Freedom of expression may shrink further in Egypt where lawmakers have approved the first reading of a bill that would monitor popular social media users in the name of combating “false news”.
Platforms such as Twitter and Facebook have become one of the last forums for public debate in Egypt since a November 2013 ban on all but police-approved gatherings.
In Egypt, more than 500 websites have so far been blocked, according to the Association of Freedom of Thought and Expression (AFTE).
On June 10, parliament gave preliminary approval of the bill, pending a final reading and then ratification by President Abdel Fattah al-Sisi.
Under the bill, internet users with at least 5,000 followers would be placed under the supervision of Egypt’s Supreme Council for Media Regulation.
The council, known for its criticism of foreign media and television programmes accused of violating public morals, would oversee “every personal website, blog or electronic account of any person with 5,000 followers or more”.

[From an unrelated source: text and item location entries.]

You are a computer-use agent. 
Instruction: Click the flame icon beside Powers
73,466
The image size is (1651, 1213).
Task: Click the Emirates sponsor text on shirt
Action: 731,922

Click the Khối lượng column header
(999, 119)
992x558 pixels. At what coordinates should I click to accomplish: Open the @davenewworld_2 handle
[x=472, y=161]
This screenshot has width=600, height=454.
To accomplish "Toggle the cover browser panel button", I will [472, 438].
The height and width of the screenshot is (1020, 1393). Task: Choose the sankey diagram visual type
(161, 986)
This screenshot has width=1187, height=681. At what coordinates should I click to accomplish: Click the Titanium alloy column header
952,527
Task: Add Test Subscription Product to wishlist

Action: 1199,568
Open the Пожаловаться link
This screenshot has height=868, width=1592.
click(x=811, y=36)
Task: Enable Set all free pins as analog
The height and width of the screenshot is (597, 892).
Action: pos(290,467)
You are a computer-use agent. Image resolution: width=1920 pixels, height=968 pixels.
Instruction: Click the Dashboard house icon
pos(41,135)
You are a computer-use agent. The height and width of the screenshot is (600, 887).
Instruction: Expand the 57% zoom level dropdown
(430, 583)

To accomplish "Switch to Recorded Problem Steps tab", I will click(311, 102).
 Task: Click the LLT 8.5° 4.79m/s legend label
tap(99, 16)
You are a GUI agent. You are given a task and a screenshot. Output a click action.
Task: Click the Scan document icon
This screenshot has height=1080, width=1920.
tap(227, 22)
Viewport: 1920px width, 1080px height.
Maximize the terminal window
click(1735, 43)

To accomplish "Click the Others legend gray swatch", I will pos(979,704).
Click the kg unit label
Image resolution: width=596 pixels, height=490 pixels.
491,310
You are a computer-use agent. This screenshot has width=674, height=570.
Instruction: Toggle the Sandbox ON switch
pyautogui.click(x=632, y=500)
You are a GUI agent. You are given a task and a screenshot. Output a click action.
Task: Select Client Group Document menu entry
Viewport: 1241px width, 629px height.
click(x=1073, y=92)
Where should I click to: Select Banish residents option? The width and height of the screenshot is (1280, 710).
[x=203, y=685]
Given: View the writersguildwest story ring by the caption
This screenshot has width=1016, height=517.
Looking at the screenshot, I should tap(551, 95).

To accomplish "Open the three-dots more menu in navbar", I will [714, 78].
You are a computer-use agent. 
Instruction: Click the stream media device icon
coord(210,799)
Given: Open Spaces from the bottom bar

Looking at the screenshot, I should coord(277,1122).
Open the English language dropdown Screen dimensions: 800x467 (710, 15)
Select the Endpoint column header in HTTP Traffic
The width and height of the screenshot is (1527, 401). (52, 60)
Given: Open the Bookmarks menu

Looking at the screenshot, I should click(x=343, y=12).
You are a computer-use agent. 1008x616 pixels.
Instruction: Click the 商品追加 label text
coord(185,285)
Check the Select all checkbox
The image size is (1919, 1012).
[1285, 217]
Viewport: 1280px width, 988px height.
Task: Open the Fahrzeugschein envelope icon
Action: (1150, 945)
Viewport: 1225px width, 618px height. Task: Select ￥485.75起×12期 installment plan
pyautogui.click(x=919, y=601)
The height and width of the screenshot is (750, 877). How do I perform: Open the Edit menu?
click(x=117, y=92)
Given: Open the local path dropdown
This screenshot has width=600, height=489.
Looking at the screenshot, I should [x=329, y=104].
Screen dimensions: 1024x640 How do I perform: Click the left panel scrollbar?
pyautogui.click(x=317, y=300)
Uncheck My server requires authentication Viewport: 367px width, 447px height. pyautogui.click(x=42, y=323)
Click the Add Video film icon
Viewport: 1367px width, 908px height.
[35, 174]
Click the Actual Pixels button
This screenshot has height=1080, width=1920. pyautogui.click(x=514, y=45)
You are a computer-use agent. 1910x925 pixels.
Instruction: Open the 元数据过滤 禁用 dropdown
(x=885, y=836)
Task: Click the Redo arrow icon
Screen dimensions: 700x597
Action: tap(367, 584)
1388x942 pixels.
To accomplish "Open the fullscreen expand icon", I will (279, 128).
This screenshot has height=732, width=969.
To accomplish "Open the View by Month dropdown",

It would also have the right to suspend or block such accounts if they “publish or broadcast false news” or information inciting “breaking the law, violence or hatred”.
“Every citizen will think 1,000 times before they can write a post in which they criticise the action of the government or the regime,” said Mohamed Abdelsalam, director of research at AFTE.
He urged social media companies to “reject the practices of the Egyptian government and stand on the side of the rights (of citizens) and civil society organisations”.
In its defence, parliament’s media committee head Osama Heikal said that “electronic accounts have widespread access, more than some newspapers”.
Egypt, which ranks 161st out of 180 countries on the World Press Freedom Index compiled by Reporters Without Borders (RSF), was “not the first country to go in that direction”.